HTN: And how critical is risk management to the quality of care?

Chad Mulvany: It's an imperative. When you think about managing quality, not only is the government looking at this, but you also see the private industry groups like Leapfrog Group with their focus on quality. At the end of the day, I can imagine a world in which not only Medicare and Medicaid are reimbursing based on quality, but you'll also start to see it in managed care contracting. One of the things that I hear from employer groups is that they've gotten to a point where they can no longer afford the rate increases unless they experienced over the last decade unless they see a commensurate improvement in value, essentially an improvement in the quality of care. This is going to make or break health systems moving forward.

HTN: It's great when there's such an alignment between costs and patient care. That sounds like good news for health care generally.

Chad Mulvany: I would have to agree with you. What's interesting is that the two aren't necessarily divorced - - in fact they're very much linked. I had an opportunity to speak with someone at Scott and White (Hospital and Clinic in Temple Texas) who was talking about their process improvement methodology. I asked if she was coming at it from the perspective of trying to reduce costs. She very specifically corrected me and said no - we look at three things when we look at process improvement. The first question we ask is it going to improve patient safety? Second is it going to improve patient satisfaction? And third is it going to improve employee satisfaction? When we end up fixing something that is a detriment to one of those three things, we find that it eventually ends up reducing costs as well. So the two are very much tied together.

HTN: Will these trends accelerate the consolidation of providers?

Chad Mulvany: I think it will. When you think about episodic payment or an accountable care organization, you need to have all the pieces in place and a fairly defined system of care.

Secondly from a financial perspective, there are a lot of hospitals that are currently struggling financially that are not going to have the capital to make the investments in process improvements. Unfortunately these are not inexpensive investments that need to be made and the way the payment cuts are structured, the financial picture isn’t getting better for these providers. So there will be an opportunity for further health system consolidation.

HTN: What is your background and your current role with HFMA?

Chad Mulvany: I am the technical manager who's responsible for following reimbursement and regulatory issues. I started out my career as a reimbursement and revenue cycle consultant. From there I was picked up by one of my clients and worked for a large health system doing everything from preparing cost reports to acting as an internal consultant looking. While I was at this particular health system I completed up my MBA and stepped outside of the industry to work as a management consultant for a couple of years. Just last year, I had the opportunity to join HFMA and just couldn't refuse it.
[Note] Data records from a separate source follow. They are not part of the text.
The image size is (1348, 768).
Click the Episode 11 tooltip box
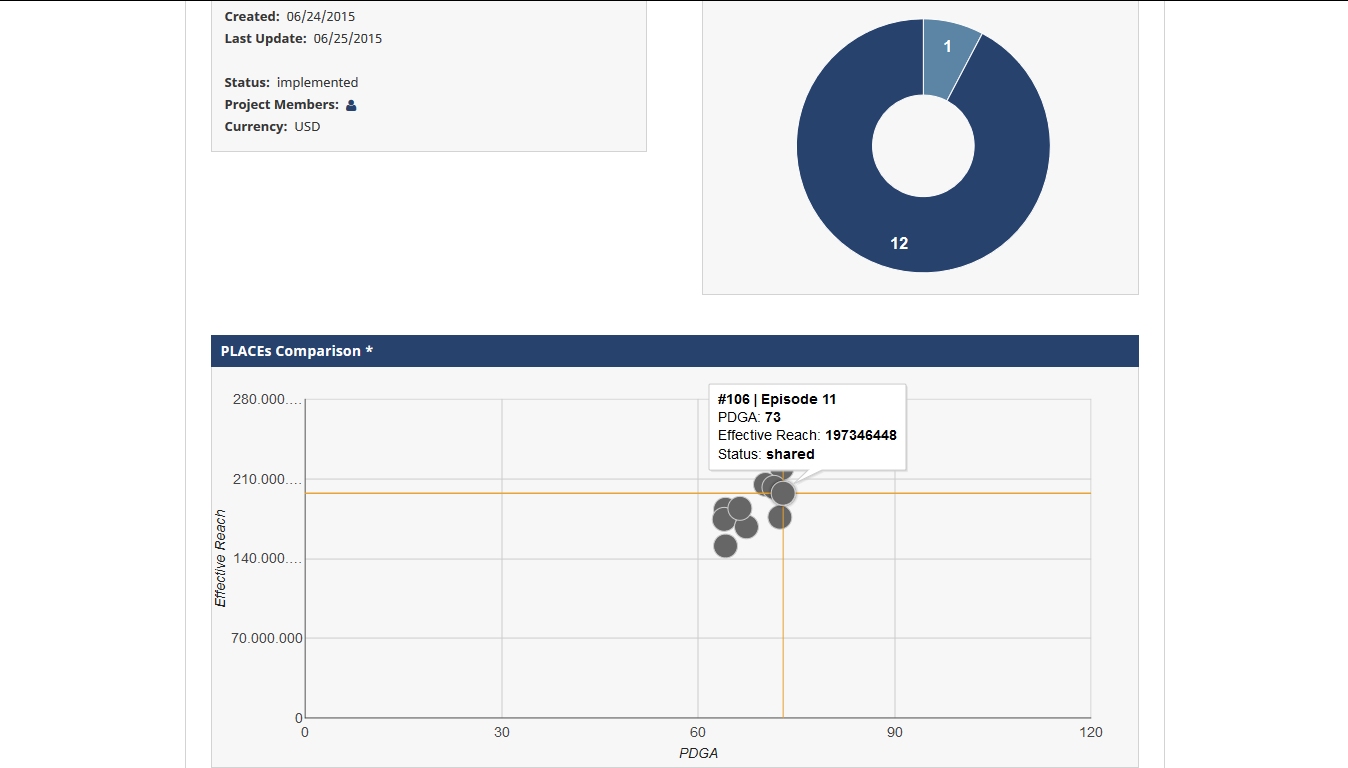(x=807, y=427)
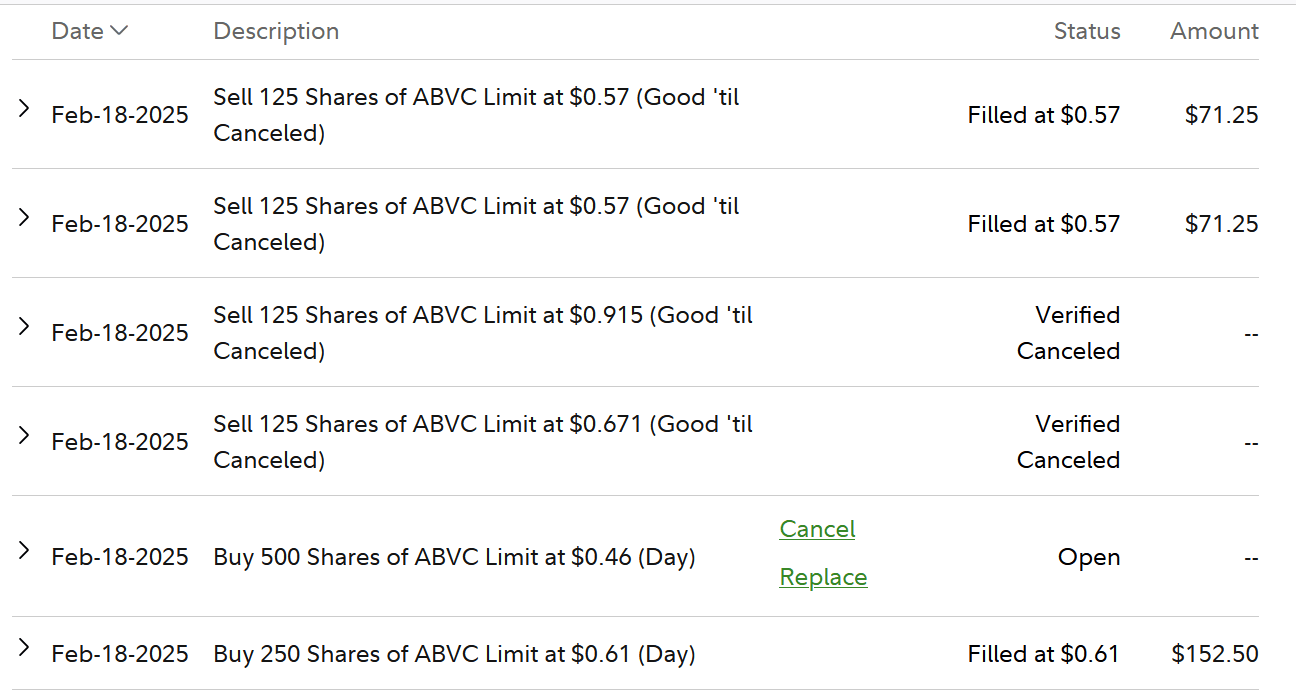The height and width of the screenshot is (697, 1296).
Task: Expand the Sell at $0.915 order chevron
Action: [x=24, y=327]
HTN: You must be in ‘hyper-drive’ with the current focus on health care reform. What’s it like?

Chad Mulvany: I spend a lot of time reading 2000 page bills. It's not so much hyper-drive as periods of very frantic activity whenever something new comes out from the House or the Senate. The way they work they put something out and refine it, and at that point it's sort of a dark period and you don't hear anything from them. Then two to four weeks later something else comes out and it starts again.